--- Excerpt ---
Meanwhile Apple announced the M5 chip this week, claiming over 4x the peak GPU compute performance of M4. The M5’s Neural Accelerator embedded in each GPU core targets exactly the workloads where the DGX Spark struggles. Where the DGX Spark shows promise is in Nvidia’s software ecosystem. The DGX OS, CUDA playbooks, and fine-tuning capabilities create a rich environment for AI research and model development. Clustering demonstrations with the extremely fast ConnectX-7 connectivity options both with other Sparks and even Mac Studios show interesting possibilities for distributed inference. But for standalone inference work, the value proposition weakens considerably.

The wider competitive landscape offers other alternatives. HP’s Z2 G1a mini workstation with an AMD AI Max+ 395 costs around £2,000 in the UK and delivers comparable performance. Even older discrete GPUs like the RTX 3090 remain compelling for many workloads. Looking ahead, Nvidia’s more powerful GB300 will represent the true “supercomputer on a desk” (with 20 FP4 PFLOPS) but expect very high pricing and limited availability.

--- Information supplied ---
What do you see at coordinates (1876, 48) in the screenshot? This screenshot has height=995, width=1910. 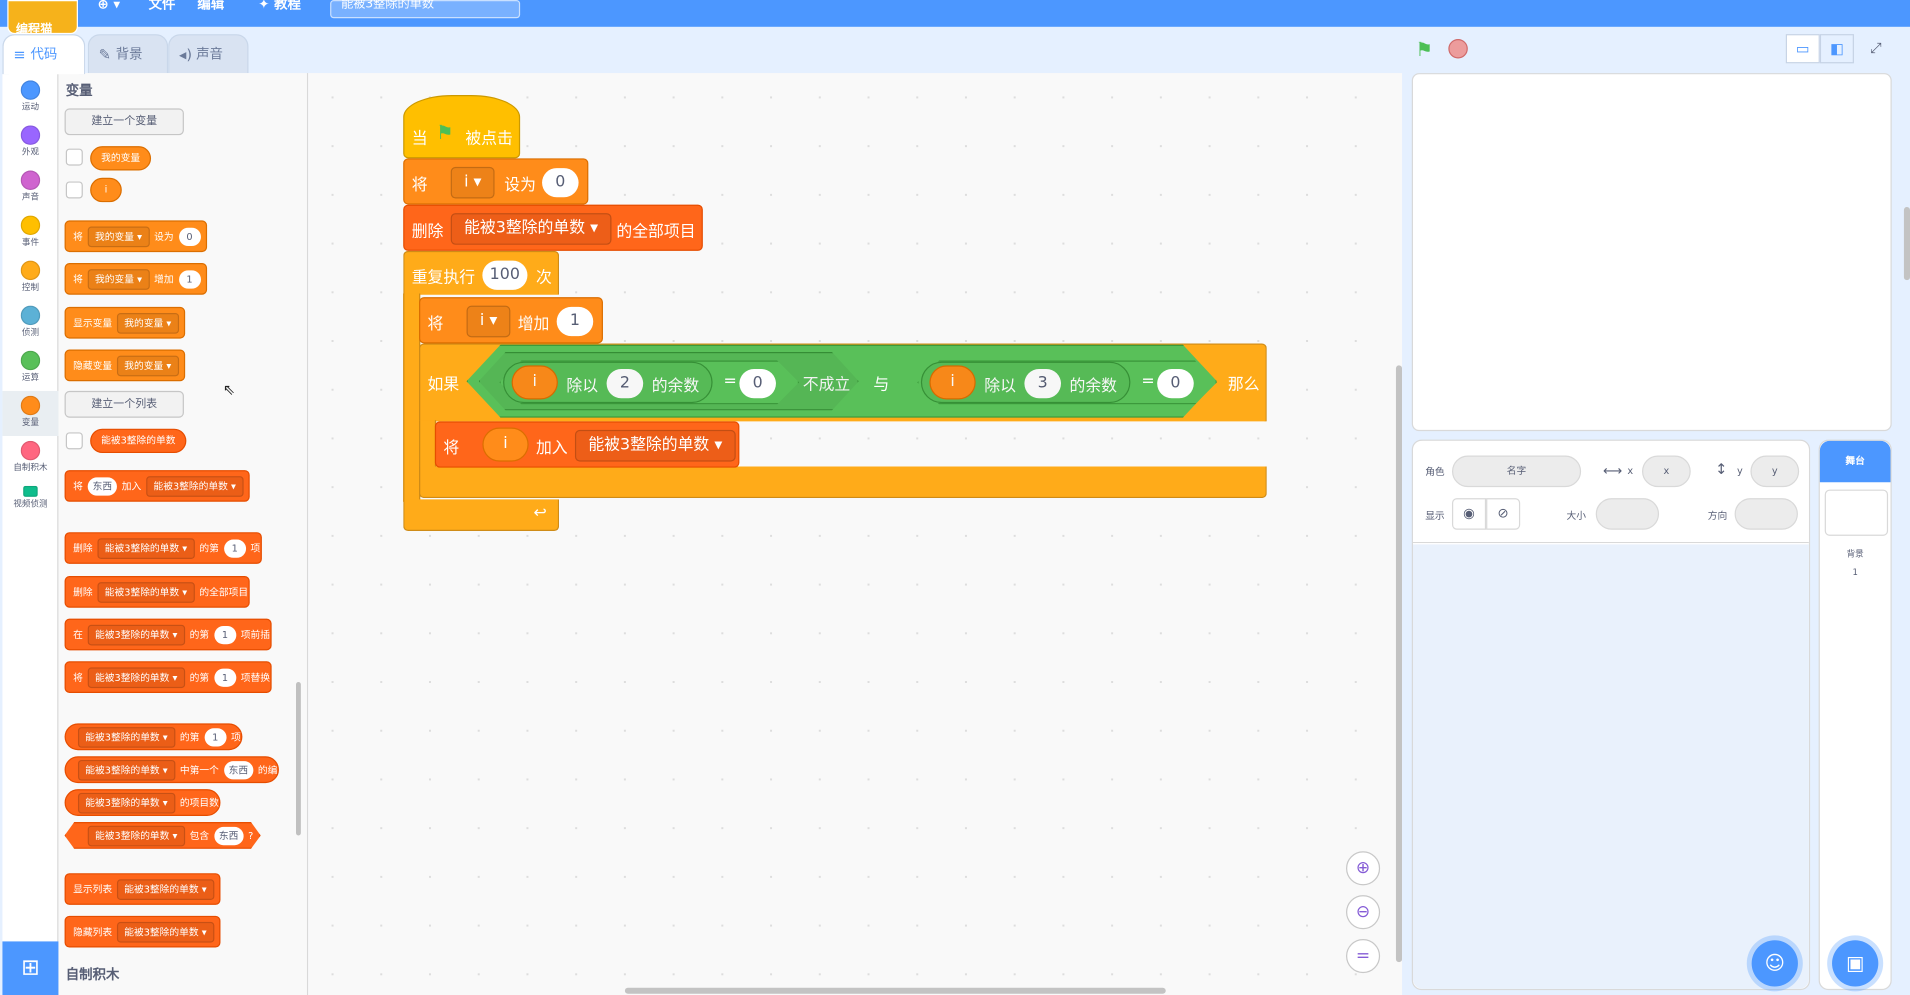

--- What you will do ---
Reproduce word for word the part of the DGX Spark excerpt above that begins with "The wider competitive" and ends with "and limited availability.".

--- Expected output ---
The wider competitive landscape offers other alternatives. HP’s Z2 G1a mini workstation with an AMD AI Max+ 395 costs around £2,000 in the UK and delivers comparable performance. Even older discrete GPUs like the RTX 3090 remain compelling for many workloads. Looking ahead, Nvidia’s more powerful GB300 will represent the true “supercomputer on a desk” (with 20 FP4 PFLOPS) but expect very high pricing and limited availability.